▸ **Try it**: Give back the data in full. Leave nothing out.

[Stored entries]
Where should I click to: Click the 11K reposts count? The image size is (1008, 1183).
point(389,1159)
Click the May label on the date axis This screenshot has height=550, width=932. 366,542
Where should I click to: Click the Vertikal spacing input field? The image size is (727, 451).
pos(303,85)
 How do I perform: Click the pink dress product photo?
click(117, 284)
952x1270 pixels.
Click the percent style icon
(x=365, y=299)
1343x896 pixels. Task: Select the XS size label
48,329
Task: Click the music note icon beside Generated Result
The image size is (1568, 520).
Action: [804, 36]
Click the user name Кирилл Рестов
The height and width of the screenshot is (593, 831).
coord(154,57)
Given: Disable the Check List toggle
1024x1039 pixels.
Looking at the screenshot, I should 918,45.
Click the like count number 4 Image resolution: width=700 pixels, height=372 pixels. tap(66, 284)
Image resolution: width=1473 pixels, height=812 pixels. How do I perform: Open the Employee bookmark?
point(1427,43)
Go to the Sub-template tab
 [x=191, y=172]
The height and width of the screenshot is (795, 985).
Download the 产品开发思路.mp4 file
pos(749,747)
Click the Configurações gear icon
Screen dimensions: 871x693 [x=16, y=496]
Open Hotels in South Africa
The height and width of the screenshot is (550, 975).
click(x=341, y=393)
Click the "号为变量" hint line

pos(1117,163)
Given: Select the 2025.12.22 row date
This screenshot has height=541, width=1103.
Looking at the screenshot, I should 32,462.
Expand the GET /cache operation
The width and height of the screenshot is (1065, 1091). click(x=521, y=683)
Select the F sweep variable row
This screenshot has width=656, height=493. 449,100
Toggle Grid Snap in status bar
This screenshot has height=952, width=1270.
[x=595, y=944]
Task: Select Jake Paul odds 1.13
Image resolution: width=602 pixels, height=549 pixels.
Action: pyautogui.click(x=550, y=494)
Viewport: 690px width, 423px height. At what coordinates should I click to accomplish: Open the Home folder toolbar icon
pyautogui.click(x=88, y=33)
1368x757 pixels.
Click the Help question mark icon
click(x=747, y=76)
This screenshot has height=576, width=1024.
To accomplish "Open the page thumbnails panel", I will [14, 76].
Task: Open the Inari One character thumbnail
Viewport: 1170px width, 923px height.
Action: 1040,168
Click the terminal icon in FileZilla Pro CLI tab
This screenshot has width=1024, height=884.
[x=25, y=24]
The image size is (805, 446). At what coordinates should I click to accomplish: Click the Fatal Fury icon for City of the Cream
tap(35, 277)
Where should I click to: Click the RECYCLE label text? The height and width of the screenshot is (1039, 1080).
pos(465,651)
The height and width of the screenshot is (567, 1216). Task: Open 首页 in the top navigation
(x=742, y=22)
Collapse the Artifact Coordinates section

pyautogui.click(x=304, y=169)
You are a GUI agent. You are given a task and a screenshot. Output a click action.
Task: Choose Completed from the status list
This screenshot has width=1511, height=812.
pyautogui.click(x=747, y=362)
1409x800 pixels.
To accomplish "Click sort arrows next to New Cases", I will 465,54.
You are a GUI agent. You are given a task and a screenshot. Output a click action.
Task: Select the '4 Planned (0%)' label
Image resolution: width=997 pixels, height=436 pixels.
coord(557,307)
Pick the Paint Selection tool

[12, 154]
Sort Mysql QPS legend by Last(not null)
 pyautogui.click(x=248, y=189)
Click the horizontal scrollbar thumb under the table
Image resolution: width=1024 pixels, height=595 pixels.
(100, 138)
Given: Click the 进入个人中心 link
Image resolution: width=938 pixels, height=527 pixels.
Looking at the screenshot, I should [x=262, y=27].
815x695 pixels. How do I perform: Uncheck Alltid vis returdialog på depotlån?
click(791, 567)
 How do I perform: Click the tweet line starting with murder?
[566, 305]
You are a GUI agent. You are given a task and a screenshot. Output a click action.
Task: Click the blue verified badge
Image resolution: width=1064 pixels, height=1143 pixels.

▸ **Result**:
Where should I click to: Click the 11K reposts count? The image size is (1008, 1183).
point(389,1159)
Click the May label on the date axis This screenshot has height=550, width=932. 366,542
Where should I click to: Click the Vertikal spacing input field? The image size is (727, 451).
pos(303,85)
 How do I perform: Click the pink dress product photo?
click(117, 284)
952x1270 pixels.
Click the percent style icon
(x=365, y=299)
1343x896 pixels. Task: Select the XS size label
48,329
Task: Click the music note icon beside Generated Result
The image size is (1568, 520).
Action: [804, 36]
Click the user name Кирилл Рестов
The height and width of the screenshot is (593, 831).
coord(154,57)
Given: Disable the Check List toggle
1024x1039 pixels.
Looking at the screenshot, I should 918,45.
Click the like count number 4 Image resolution: width=700 pixels, height=372 pixels. tap(66, 284)
Image resolution: width=1473 pixels, height=812 pixels. How do I perform: Open the Employee bookmark?
point(1427,43)
Go to the Sub-template tab
 [x=191, y=172]
The height and width of the screenshot is (795, 985).
Download the 产品开发思路.mp4 file
pos(749,747)
Click the Configurações gear icon
Screen dimensions: 871x693 [x=16, y=496]
Open Hotels in South Africa
The height and width of the screenshot is (550, 975).
click(x=341, y=393)
Click the "号为变量" hint line

pos(1117,163)
Given: Select the 2025.12.22 row date
This screenshot has height=541, width=1103.
Looking at the screenshot, I should 32,462.
Expand the GET /cache operation
The width and height of the screenshot is (1065, 1091). click(x=521, y=683)
Select the F sweep variable row
This screenshot has width=656, height=493. 449,100
Toggle Grid Snap in status bar
This screenshot has height=952, width=1270.
[x=595, y=944]
Task: Select Jake Paul odds 1.13
Image resolution: width=602 pixels, height=549 pixels.
Action: pyautogui.click(x=550, y=494)
Viewport: 690px width, 423px height. At what coordinates should I click to accomplish: Open the Home folder toolbar icon
pyautogui.click(x=88, y=33)
1368x757 pixels.
Click the Help question mark icon
click(x=747, y=76)
This screenshot has height=576, width=1024.
To accomplish "Open the page thumbnails panel", I will [14, 76].
Task: Open the Inari One character thumbnail
Viewport: 1170px width, 923px height.
Action: 1040,168
Click the terminal icon in FileZilla Pro CLI tab
This screenshot has width=1024, height=884.
[x=25, y=24]
The image size is (805, 446). At what coordinates should I click to accomplish: Click the Fatal Fury icon for City of the Cream
tap(35, 277)
Where should I click to: Click the RECYCLE label text? The height and width of the screenshot is (1039, 1080).
pos(465,651)
The height and width of the screenshot is (567, 1216). Task: Open 首页 in the top navigation
(x=742, y=22)
Collapse the Artifact Coordinates section

pyautogui.click(x=304, y=169)
You are a GUI agent. You are given a task and a screenshot. Output a click action.
Task: Choose Completed from the status list
This screenshot has width=1511, height=812.
pyautogui.click(x=747, y=362)
1409x800 pixels.
To accomplish "Click sort arrows next to New Cases", I will 465,54.
You are a GUI agent. You are given a task and a screenshot. Output a click action.
Task: Select the '4 Planned (0%)' label
Image resolution: width=997 pixels, height=436 pixels.
coord(557,307)
Pick the Paint Selection tool

[12, 154]
Sort Mysql QPS legend by Last(not null)
 pyautogui.click(x=248, y=189)
Click the horizontal scrollbar thumb under the table
Image resolution: width=1024 pixels, height=595 pixels.
(100, 138)
Given: Click the 进入个人中心 link
Image resolution: width=938 pixels, height=527 pixels.
Looking at the screenshot, I should [x=262, y=27].
815x695 pixels. How do I perform: Uncheck Alltid vis returdialog på depotlån?
click(791, 567)
 How do I perform: Click the tweet line starting with murder?
[566, 305]
You are a GUI agent. You are given a task and a screenshot. Output a click action.
Task: Click the blue verified badge
Image resolution: width=1064 pixels, height=1143 pixels.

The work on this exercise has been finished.